[Records from a data collection]

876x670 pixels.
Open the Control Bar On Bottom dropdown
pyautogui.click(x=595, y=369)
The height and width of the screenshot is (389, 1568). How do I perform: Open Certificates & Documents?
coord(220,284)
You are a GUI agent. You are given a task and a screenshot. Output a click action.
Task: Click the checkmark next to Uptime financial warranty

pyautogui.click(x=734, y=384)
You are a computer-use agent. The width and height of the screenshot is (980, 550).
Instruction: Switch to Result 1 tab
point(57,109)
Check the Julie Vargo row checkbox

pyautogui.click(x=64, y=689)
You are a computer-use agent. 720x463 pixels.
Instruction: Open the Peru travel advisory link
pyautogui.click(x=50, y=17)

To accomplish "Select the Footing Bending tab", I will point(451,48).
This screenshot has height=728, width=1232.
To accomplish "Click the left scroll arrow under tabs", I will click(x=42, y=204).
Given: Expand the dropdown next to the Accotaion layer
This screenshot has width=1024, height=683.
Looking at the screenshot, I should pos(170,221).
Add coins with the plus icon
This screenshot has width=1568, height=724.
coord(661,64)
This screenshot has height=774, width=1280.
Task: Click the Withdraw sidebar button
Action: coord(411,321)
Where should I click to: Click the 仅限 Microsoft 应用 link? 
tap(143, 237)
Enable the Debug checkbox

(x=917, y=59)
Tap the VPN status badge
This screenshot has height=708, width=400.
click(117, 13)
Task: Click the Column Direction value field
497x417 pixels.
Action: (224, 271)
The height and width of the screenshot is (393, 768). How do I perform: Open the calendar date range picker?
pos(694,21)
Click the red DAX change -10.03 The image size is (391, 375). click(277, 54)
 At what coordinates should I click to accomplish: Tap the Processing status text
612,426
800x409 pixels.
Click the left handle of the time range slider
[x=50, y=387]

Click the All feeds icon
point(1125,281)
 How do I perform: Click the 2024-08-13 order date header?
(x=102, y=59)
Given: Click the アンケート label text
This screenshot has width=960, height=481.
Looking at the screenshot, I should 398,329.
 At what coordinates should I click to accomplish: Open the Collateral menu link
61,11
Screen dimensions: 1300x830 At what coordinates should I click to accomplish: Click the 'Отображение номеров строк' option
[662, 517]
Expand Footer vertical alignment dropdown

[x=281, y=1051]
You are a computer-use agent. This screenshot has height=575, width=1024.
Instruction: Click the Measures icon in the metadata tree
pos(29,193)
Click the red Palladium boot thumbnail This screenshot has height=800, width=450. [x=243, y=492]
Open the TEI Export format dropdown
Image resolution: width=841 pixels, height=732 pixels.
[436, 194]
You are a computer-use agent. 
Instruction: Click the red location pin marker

■ **WORK INSTRUCTIONS**
What you give back should be exactly the lines of the data above from the line with "You are a computer-use agent. 720x463 pixels." through the line with "You are a computer-use agent. This", both of those included, and nothing more.

■ **RESULT OF THE TASK**
You are a computer-use agent. 720x463 pixels.
Instruction: Open the Peru travel advisory link
pyautogui.click(x=50, y=17)

To accomplish "Select the Footing Bending tab", I will point(451,48).
This screenshot has height=728, width=1232.
To accomplish "Click the left scroll arrow under tabs", I will click(x=42, y=204).
Given: Expand the dropdown next to the Accotaion layer
This screenshot has width=1024, height=683.
Looking at the screenshot, I should pos(170,221).
Add coins with the plus icon
This screenshot has width=1568, height=724.
coord(661,64)
This screenshot has height=774, width=1280.
Task: Click the Withdraw sidebar button
Action: coord(411,321)
Where should I click to: Click the 仅限 Microsoft 应用 link? 
tap(143, 237)
Enable the Debug checkbox

(x=917, y=59)
Tap the VPN status badge
This screenshot has height=708, width=400.
click(117, 13)
Task: Click the Column Direction value field
497x417 pixels.
Action: (224, 271)
The height and width of the screenshot is (393, 768). How do I perform: Open the calendar date range picker?
pos(694,21)
Click the red DAX change -10.03 The image size is (391, 375). click(277, 54)
 At what coordinates should I click to accomplish: Tap the Processing status text
612,426
800x409 pixels.
Click the left handle of the time range slider
[x=50, y=387]

Click the All feeds icon
point(1125,281)
 How do I perform: Click the 2024-08-13 order date header?
(x=102, y=59)
Given: Click the アンケート label text
This screenshot has width=960, height=481.
Looking at the screenshot, I should 398,329.
 At what coordinates should I click to accomplish: Open the Collateral menu link
61,11
Screen dimensions: 1300x830 At what coordinates should I click to accomplish: Click the 'Отображение номеров строк' option
[662, 517]
Expand Footer vertical alignment dropdown

[x=281, y=1051]
You are a computer-use agent. This screenshot has height=575, width=1024.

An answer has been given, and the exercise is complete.